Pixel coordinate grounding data
────
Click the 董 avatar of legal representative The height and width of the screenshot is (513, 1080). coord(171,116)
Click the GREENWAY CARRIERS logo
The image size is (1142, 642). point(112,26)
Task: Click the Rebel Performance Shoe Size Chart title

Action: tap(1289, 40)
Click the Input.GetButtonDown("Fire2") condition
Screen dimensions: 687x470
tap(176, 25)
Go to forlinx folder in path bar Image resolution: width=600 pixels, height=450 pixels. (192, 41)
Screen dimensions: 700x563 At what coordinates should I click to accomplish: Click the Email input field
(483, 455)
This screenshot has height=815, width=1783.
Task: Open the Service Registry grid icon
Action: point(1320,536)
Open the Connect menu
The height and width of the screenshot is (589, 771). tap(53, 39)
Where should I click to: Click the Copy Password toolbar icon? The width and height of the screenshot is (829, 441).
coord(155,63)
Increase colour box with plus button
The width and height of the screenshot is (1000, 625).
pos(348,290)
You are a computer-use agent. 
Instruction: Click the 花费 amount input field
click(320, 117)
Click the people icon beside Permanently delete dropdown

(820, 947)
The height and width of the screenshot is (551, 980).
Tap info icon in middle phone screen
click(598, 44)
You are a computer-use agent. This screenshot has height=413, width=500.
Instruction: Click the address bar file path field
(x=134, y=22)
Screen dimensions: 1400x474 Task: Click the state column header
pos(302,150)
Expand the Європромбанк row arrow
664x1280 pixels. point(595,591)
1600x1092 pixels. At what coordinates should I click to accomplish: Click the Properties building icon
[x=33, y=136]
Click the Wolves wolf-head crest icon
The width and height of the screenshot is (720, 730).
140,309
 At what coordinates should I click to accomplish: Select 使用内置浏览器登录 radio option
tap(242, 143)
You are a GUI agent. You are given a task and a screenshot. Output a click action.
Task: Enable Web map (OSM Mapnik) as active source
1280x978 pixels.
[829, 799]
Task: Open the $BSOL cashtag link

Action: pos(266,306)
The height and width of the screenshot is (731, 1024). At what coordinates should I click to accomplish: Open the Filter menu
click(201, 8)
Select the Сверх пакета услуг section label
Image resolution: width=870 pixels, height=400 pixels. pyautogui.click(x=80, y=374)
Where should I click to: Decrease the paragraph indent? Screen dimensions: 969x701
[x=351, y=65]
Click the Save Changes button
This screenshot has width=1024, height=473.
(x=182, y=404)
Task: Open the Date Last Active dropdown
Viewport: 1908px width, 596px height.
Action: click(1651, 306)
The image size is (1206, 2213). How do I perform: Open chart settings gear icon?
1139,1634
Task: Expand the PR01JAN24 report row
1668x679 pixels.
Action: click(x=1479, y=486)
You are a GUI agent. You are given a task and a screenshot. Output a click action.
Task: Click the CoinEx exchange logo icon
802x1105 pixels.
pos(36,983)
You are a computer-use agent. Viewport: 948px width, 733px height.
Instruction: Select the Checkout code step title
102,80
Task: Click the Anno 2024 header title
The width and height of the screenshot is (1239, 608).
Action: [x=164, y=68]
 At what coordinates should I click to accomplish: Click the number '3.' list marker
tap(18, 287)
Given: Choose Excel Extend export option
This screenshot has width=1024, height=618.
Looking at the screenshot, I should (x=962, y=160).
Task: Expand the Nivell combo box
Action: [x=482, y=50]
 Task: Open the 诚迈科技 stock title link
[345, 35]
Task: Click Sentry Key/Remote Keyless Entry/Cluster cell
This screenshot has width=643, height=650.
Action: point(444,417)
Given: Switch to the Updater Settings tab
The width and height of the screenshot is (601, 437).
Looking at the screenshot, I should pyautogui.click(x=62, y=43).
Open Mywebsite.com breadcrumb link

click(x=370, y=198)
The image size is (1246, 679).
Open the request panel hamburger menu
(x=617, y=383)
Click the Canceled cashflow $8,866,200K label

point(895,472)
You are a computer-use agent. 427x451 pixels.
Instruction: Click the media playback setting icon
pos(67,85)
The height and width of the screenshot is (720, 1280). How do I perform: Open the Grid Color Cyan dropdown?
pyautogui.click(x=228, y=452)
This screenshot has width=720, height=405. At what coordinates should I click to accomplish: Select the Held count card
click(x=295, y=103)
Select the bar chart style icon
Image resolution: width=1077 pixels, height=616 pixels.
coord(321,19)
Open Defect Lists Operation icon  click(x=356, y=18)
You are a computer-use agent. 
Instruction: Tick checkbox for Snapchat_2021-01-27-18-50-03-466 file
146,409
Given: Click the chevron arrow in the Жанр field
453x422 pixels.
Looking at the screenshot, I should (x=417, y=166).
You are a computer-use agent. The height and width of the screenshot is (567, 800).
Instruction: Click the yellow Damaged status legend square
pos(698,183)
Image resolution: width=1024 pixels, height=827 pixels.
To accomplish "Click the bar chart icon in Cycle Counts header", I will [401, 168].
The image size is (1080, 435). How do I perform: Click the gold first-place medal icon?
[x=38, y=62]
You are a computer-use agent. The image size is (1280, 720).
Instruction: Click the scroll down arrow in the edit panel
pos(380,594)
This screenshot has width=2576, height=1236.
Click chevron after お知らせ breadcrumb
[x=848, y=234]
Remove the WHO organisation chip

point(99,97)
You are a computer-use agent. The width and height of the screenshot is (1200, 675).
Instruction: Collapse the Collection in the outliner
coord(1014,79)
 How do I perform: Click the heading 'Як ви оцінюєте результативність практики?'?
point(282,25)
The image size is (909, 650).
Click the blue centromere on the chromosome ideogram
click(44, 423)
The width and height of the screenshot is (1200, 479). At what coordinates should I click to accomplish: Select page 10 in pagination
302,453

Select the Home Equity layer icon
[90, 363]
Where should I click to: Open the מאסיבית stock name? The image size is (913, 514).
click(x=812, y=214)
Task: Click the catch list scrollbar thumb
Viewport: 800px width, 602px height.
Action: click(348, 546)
────
Would you print exactly, and only, the lines of the data above from the line with "Instruction: Collapse the" through the line with "The image size is (909, 650).", inclusive?

Completed exercise:
Instruction: Collapse the Collection in the outliner
coord(1014,79)
 How do I perform: Click the heading 'Як ви оцінюєте результативність практики?'?
point(282,25)
The image size is (909, 650).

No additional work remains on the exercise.